# It's a Wavy Winter - re-post



## ParkerEliz (Mar 21, 2011)

I am re-posting since someone asked for the pattern again. Sorry if I missed sending it to any of you that asked for a copy. I'll have to work on a hat and mitts to go with some time over the next year. I am working on a turban/hat for the Knit Michigan chemo cap contest right now. I better hurry it up, it is due in by 1/12/12!! Thanks 

I am very glad we have this new section of "User-Submitted How-tos, Patterns, & Tutorials". (I was grateful to see the tutorial on the E.Z. Baby Surprise Jacket pattern.)


----------



## Purly Girly (Dec 14, 2011)

Thank you so much! I'll let you know how I do. 
Merry Christmas!


----------



## Shamrock (Jan 17, 2011)

Cute scarf - thanks for reposting, I missed it the first time.


----------



## Chainstitcher (May 6, 2011)

Thank you so much. I struggled to locate the pattern last time and couldn't get to it. It came through fine.


----------



## terryobrion (Mar 16, 2011)

thank you for the pattern, just what I was looking for!


----------



## smbrnnha (Oct 24, 2011)

Love the color. I am printing it to include in my "some day" file! Thanks for providing it.


----------



## Emell (Apr 30, 2011)

Thank you so much for this pattern. It's the one I was trying to find on Ravelry and failed to find it.


----------



## Mevbb (Sep 5, 2011)

So pretty. Thanks.

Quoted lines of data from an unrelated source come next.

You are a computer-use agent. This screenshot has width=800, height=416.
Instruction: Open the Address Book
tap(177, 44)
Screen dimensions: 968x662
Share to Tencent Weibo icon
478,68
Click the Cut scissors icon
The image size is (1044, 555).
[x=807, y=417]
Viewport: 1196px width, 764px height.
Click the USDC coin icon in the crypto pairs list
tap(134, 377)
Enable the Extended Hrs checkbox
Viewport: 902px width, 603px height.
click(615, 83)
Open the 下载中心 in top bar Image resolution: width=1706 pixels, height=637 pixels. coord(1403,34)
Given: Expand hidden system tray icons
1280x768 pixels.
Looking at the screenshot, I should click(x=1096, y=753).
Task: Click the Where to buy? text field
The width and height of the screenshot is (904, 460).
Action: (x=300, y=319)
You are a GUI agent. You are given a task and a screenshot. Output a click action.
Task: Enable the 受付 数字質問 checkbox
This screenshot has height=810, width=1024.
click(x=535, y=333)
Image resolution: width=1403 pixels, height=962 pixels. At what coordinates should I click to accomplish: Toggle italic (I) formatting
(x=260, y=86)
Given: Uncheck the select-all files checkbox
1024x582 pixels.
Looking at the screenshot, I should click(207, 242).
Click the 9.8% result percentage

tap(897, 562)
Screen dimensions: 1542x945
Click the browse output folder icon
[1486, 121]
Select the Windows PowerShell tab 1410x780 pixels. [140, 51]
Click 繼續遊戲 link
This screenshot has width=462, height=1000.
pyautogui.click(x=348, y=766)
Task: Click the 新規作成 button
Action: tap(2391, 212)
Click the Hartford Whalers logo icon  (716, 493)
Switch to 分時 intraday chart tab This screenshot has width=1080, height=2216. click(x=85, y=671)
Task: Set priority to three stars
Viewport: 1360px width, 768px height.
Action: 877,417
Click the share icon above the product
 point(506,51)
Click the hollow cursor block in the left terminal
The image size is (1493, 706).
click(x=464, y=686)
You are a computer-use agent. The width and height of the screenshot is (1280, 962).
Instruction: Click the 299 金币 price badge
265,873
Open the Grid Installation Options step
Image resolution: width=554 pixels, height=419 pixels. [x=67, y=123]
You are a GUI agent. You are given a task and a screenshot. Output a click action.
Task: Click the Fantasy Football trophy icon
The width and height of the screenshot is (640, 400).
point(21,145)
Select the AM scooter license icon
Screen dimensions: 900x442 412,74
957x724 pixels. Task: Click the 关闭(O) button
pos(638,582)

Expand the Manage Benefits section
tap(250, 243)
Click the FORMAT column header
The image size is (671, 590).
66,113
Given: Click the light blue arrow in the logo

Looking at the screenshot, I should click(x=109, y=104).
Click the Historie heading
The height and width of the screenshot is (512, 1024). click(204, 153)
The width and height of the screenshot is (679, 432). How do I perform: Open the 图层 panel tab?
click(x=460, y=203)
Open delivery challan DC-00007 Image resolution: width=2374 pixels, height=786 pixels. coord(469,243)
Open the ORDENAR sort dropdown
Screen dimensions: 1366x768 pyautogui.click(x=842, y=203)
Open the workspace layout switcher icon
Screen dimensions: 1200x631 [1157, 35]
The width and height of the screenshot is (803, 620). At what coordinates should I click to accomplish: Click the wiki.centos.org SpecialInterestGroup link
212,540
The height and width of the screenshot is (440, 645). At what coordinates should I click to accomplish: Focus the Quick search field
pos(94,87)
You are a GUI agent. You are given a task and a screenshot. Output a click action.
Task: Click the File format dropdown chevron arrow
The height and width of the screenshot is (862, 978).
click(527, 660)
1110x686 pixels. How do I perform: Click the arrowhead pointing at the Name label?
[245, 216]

I downloaded to my library.


----------



## glenniemae (Mar 13, 2011)

Beautiful work. I have printed it to put on my "to do" list. Merry Christmas!


----------



## rockoak (Jan 22, 2011)

Download not working for me...will keep trying.


----------



## martymcd (Mar 11, 2011)

Simply gorgeous!


----------



## Gweniepooh (Jan 29, 2011)

Ooooo thank you for re-posting. Must have missed it the first time around and I absolutely love it.


----------



## CamillaDesertMouse (Mar 19, 2011)

Thank you so much...beautiful scarf/ color.



ParkerEliz said:


> I am re-posting since someone asked for the pattern again. Sorry if I missed sending it to any of you that asked for a copy. I'll have to work on a hat and mitts to go with some time over the next year. I am working on a turban/hat for the Knit Michigan chemo cap contest right now. I better hurry it up, it is due in by 1/12/12!! Thanks
> 
> I am very glad we have this new section of "User-Submitted How-tos, Patterns, & Tutorials". (I was grateful to see the tutorial on the E.Z. Baby Surprise Jacket pattern.)


----------



## aknitter (Jan 25, 2011)

Nice scarf! Thank you so much! I love your color.

Anita


----------



## BSG (Sep 12, 2011)

I am interested in the turban hat for something similar at the Orange Co Fair sponsored by Knots of Love


----------



## tookie. (Apr 10, 2011)

Love the scarf. Have printed it off for future project. Thanks much.


----------



## Viddie (May 20, 2011)

thanks so much for posting this pattern, it is indeed lovely .


----------



## nanad (Mar 9, 2011)

just love this scarf-thank you for re-posting as I missed it the first time-this is my Jan project for my friend-can't wait to get started-thank you-nana-d


----------



## Bea 465 (Mar 27, 2011)

Thanks so much. This is a lovely scarf. The yarn is nice and shiny, what did you use if you don't mind my asking? Thanks.


----------



## fabiana (Jul 20, 2011)

didn't work for me! don't know why!!


----------



## Bea 465 (Mar 27, 2011)

fabiana said:


> didn't work for me! don't know why!!


I'm not ParkerEliz, but do you have Adobe Acrobat downloaded on your computer? Parker sent this as a pdf so you'll need Adobe Acrobat to view it.


----------



## psmithone (Jun 6, 2011)

Thanks! This would be a great great gift for my hair stylist. She loves to knit too!


----------



## glojax (Mar 27, 2011)

Very nice , thank you


----------



## MamaBonz 55 (Sep 24, 2011)

ParkerEliz said:


> I am re-posting since someone asked for the pattern again. Sorry if I missed sending it to any of you that asked for a copy. I'll have to work on a hat and mitts to go with some time over the next year. I am working on a turban/hat for the Knit Michigan chemo cap contest right now. I better hurry it up, it is due in by 1/12/12!! Thanks
> 
> I am very glad we have this new section of "User-Submitted How-tos, Patterns, & Tutorials". (I was grateful to see the tutorial on the E.Z. Baby Surprise Jacket pattern.)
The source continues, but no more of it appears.